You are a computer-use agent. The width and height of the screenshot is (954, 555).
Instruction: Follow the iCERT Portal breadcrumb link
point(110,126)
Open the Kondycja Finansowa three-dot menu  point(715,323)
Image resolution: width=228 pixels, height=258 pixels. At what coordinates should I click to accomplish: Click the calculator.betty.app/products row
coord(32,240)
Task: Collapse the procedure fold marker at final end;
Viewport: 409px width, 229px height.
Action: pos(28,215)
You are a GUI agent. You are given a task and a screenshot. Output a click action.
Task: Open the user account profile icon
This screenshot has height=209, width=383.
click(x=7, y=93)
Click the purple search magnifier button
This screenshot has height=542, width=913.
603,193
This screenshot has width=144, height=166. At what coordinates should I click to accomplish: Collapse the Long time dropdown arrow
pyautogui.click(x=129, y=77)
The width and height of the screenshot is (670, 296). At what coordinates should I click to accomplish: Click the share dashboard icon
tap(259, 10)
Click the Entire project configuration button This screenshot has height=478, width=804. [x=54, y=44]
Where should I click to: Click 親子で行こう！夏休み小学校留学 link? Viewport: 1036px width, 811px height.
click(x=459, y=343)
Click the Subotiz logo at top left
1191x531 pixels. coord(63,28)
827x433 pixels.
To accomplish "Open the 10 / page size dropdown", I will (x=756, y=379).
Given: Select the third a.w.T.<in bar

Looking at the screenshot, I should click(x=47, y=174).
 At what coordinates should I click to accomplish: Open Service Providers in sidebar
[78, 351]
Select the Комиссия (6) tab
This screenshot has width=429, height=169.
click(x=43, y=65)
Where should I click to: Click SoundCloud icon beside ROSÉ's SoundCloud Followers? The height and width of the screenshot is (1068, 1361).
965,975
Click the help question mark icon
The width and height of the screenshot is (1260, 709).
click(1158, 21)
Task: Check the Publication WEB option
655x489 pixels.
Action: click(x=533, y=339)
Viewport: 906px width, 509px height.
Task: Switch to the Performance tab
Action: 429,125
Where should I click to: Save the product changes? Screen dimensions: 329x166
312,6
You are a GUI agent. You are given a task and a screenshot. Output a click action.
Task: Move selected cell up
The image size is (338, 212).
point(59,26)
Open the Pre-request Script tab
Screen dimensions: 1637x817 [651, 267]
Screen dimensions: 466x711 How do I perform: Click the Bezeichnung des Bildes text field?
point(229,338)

###

What is required -> Which lines of the records above contain the string "This"? Locate each one and copy it in full.

The response ->
This screenshot has height=209, width=383.
This screenshot has height=542, width=913.
This screenshot has width=144, height=166. At what coordinates should I click to accomplish: Collapse the Long time dropdown arrow
Click the Entire project configuration button This screenshot has height=478, width=804. [x=54, y=44]
This screenshot has width=429, height=169.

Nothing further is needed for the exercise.